→ **EXERCISE BRIEF**: Lines from the listing below that contain the string "chevron" are to be reported.

# # # #

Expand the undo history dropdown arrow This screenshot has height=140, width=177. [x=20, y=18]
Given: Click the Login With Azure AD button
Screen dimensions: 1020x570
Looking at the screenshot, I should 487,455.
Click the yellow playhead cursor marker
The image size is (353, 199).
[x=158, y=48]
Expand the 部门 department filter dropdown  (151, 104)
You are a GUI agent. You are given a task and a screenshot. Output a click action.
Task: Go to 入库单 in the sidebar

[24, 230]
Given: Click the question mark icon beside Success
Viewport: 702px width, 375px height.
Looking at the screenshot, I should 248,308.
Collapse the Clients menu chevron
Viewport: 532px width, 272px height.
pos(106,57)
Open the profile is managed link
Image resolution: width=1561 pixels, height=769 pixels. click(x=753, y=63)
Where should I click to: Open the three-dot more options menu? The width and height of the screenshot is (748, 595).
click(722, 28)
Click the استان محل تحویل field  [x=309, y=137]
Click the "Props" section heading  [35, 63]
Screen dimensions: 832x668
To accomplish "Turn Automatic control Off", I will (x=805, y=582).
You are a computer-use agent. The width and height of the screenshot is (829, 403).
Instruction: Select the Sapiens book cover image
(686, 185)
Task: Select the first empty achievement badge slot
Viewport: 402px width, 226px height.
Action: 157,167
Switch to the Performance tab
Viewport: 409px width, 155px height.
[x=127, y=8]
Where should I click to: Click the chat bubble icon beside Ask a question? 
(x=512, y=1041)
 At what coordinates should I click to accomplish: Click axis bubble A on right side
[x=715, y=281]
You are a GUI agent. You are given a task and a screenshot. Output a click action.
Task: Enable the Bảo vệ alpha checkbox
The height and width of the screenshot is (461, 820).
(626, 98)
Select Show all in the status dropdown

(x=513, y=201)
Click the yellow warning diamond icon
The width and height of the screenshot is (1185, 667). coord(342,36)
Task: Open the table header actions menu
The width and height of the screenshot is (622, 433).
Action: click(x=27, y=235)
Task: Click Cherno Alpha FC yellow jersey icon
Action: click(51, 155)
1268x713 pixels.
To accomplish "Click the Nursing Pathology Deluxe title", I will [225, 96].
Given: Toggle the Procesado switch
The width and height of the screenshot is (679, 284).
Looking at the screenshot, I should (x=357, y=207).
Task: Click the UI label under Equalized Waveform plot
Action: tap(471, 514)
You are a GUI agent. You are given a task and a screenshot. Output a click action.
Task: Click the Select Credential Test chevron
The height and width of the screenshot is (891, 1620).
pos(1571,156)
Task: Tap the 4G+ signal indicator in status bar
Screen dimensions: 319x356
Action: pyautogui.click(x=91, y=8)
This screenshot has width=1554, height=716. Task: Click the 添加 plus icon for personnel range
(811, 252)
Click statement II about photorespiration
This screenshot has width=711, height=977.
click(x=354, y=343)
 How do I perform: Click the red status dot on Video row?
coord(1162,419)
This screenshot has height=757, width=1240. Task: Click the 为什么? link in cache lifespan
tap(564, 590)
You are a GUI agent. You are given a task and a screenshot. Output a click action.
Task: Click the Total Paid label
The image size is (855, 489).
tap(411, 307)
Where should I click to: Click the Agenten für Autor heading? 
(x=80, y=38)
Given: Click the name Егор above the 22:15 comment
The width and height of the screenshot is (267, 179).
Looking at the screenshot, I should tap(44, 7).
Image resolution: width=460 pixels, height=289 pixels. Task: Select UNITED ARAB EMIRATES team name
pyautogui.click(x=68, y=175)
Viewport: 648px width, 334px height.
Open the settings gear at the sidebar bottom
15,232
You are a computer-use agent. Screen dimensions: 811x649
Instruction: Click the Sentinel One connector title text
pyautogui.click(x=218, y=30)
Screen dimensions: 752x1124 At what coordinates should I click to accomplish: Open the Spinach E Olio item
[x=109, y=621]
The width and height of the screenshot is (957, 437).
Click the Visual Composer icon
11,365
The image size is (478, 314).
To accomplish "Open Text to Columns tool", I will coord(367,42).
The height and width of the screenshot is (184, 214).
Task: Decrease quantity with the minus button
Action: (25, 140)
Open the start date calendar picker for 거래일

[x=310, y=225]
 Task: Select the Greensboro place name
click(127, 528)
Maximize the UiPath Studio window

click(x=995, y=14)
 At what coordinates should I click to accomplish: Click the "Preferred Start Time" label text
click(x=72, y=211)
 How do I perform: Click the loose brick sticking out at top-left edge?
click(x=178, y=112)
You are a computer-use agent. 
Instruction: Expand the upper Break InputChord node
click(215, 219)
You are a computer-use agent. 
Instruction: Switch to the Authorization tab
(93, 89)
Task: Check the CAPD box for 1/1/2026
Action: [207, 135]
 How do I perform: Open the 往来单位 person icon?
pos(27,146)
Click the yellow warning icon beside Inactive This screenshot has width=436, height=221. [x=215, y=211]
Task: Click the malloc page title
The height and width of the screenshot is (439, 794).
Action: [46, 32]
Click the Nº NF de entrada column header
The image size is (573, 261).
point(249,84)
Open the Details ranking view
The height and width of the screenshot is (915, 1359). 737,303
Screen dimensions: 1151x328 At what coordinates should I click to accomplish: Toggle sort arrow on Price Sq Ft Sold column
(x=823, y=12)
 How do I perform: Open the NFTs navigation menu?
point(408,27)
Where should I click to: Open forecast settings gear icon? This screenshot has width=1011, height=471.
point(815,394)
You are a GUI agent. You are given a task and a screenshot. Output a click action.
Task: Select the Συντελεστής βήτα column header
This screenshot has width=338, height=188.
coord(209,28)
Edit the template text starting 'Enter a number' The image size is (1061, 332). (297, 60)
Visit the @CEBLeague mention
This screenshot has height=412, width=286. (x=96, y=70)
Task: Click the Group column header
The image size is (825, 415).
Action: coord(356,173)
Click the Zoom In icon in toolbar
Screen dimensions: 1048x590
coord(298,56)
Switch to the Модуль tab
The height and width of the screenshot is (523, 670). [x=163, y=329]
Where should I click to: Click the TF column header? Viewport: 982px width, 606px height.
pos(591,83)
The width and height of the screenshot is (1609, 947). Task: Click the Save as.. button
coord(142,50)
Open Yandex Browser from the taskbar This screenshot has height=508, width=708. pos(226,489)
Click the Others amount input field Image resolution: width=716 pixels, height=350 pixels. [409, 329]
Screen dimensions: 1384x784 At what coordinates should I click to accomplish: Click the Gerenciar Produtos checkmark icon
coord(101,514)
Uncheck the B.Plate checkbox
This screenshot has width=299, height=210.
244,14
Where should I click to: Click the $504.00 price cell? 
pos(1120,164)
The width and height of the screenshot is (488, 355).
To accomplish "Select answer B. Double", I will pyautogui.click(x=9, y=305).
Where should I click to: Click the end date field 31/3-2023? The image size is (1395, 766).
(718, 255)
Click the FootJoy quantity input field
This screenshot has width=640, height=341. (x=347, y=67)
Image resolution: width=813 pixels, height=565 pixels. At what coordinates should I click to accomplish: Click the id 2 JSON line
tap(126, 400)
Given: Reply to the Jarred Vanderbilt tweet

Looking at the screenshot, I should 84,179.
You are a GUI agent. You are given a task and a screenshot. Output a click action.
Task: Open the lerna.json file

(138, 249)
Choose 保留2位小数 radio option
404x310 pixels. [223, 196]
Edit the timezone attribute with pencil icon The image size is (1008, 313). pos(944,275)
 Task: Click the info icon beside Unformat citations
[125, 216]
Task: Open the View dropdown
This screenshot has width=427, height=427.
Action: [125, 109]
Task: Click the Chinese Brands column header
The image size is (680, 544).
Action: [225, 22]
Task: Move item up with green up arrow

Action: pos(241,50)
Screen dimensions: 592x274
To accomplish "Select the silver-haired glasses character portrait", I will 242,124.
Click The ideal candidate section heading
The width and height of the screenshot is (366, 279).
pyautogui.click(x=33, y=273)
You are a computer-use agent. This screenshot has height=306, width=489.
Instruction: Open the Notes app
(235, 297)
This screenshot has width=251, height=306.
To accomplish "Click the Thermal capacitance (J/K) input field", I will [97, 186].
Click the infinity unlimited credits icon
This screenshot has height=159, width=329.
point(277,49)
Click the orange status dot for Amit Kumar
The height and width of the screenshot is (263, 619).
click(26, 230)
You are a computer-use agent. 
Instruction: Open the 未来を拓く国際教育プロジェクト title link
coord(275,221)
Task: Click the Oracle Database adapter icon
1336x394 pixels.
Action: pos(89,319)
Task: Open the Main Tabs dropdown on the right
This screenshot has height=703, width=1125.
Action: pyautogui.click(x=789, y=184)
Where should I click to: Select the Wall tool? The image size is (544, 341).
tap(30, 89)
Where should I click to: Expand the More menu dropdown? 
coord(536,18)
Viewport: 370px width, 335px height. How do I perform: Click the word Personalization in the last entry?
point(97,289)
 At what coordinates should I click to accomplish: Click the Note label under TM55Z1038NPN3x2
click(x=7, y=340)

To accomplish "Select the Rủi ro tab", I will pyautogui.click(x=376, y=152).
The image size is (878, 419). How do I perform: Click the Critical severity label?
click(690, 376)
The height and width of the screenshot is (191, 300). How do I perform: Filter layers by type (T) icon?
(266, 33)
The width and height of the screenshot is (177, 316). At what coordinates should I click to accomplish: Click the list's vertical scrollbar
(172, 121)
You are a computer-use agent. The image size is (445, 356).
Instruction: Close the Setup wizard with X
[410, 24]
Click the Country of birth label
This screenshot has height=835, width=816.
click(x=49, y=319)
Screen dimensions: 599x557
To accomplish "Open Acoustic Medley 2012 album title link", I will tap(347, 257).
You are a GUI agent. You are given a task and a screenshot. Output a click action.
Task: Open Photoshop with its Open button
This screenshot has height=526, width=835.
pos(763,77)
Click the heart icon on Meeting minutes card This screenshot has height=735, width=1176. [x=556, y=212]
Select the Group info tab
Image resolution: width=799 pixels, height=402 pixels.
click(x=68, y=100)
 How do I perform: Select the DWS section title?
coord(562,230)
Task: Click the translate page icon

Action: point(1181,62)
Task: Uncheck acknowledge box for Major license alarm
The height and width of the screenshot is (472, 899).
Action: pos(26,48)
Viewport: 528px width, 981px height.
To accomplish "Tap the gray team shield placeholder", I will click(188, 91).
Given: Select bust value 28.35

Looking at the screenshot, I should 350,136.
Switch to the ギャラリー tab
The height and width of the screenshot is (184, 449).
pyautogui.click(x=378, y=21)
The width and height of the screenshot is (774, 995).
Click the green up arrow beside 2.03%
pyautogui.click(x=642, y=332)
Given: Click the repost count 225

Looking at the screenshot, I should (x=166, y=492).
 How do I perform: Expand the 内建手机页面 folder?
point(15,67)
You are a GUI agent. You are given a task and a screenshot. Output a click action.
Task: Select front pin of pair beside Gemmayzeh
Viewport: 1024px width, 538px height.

# # # #

→ **EXPECTED OUTPUT**:
Collapse the Clients menu chevron
Task: Click the Select Credential Test chevron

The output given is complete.